People to be Loved by Preston Sprinkle book reviewTakeaway: Regardless of whether you theologically agree with Sprinkle’s position, the title and tone of the book is right. This isn’t just about an issue, it is about people.

I have been working through books on the church’s approach to issues around sexual orientation (slowly) over the past several months. I have reviewed several books that have taken a position that is more inclusive and now I am reviewing what I think is the best book I am aware of that takes a more traditional position.

Preston Sprinkle has a PhD in New Testament and has been a professor, but is now a full time writer. Although this is the first book of his that I have read, he has a reputation for writing theologically sophisticated books on difficult issues that are readable by a wide audience.

People To Be Loved walks a pretty clear line of asserting a traditional understanding of sexual ethics (sex is reserved for marriage and marriage is only for heterosexual couples), but also prodding those that agree with that message to be much more open and loving toward those that outside of that understanding.

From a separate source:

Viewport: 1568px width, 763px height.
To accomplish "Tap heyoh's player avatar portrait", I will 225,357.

After a good introduction by Wesley Hill, another New Testament professor who holds similar convictions, but is a celibate gay man, Sprinkle sets up the tone of the book. Homosexuality is not a theoretical issue and there is not a monolithic “˜gay culture’. There are many people that identify as gay or have same sex attractions and this is an important issue because we as Christians love them as individuals.

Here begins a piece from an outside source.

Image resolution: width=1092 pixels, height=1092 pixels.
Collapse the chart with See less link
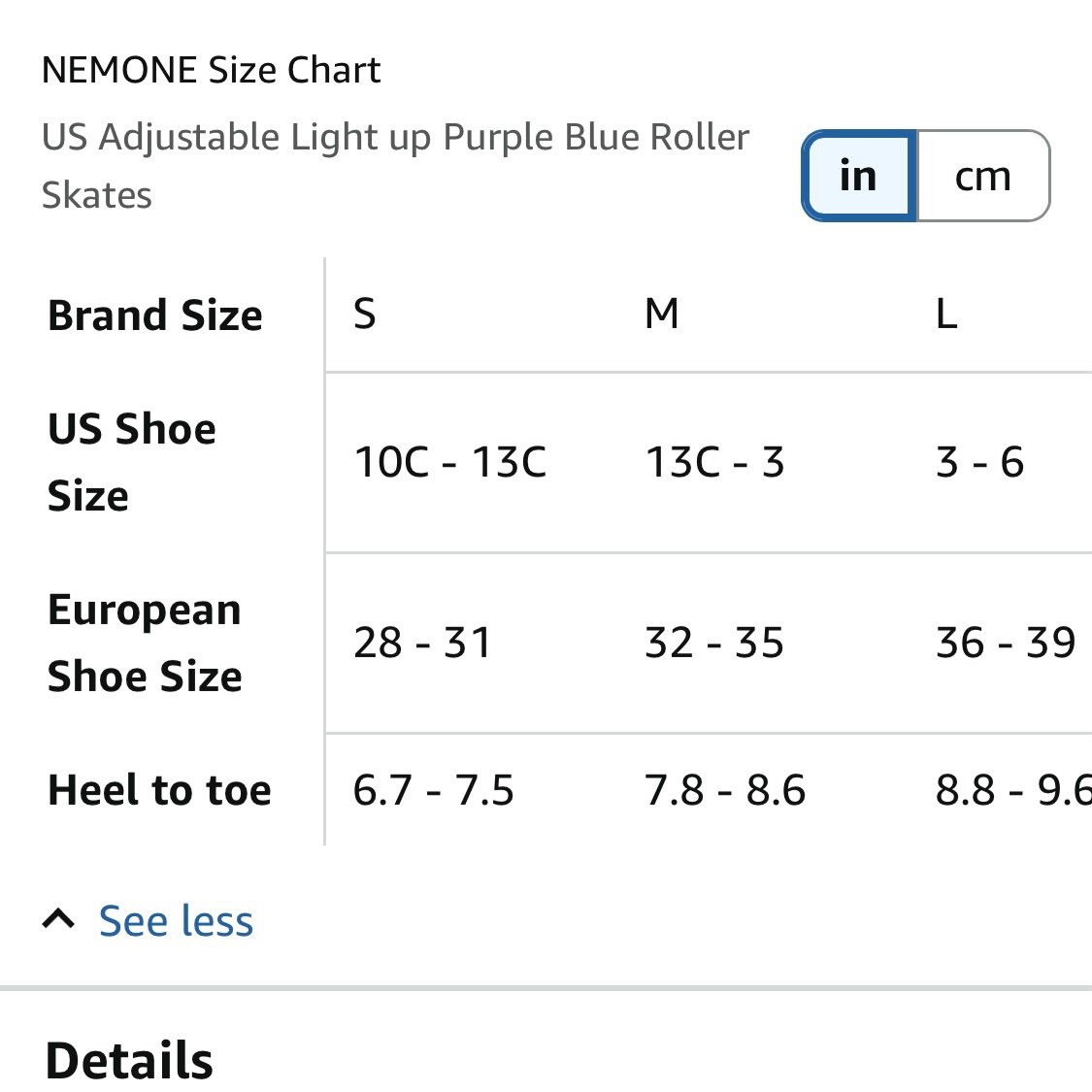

The next section is a slow careful exploration of scripture. One of the problems for non-theologian, non-bible scholars evaluating the arguments around this and other similar issues is that some of the arguments are pretty technical. Sprinkle does not shy away from being technical when necessary. But it does make it hard to evaluate the evidence. It is why we need to read several books from each side to get a better understanding of the weight of evidence.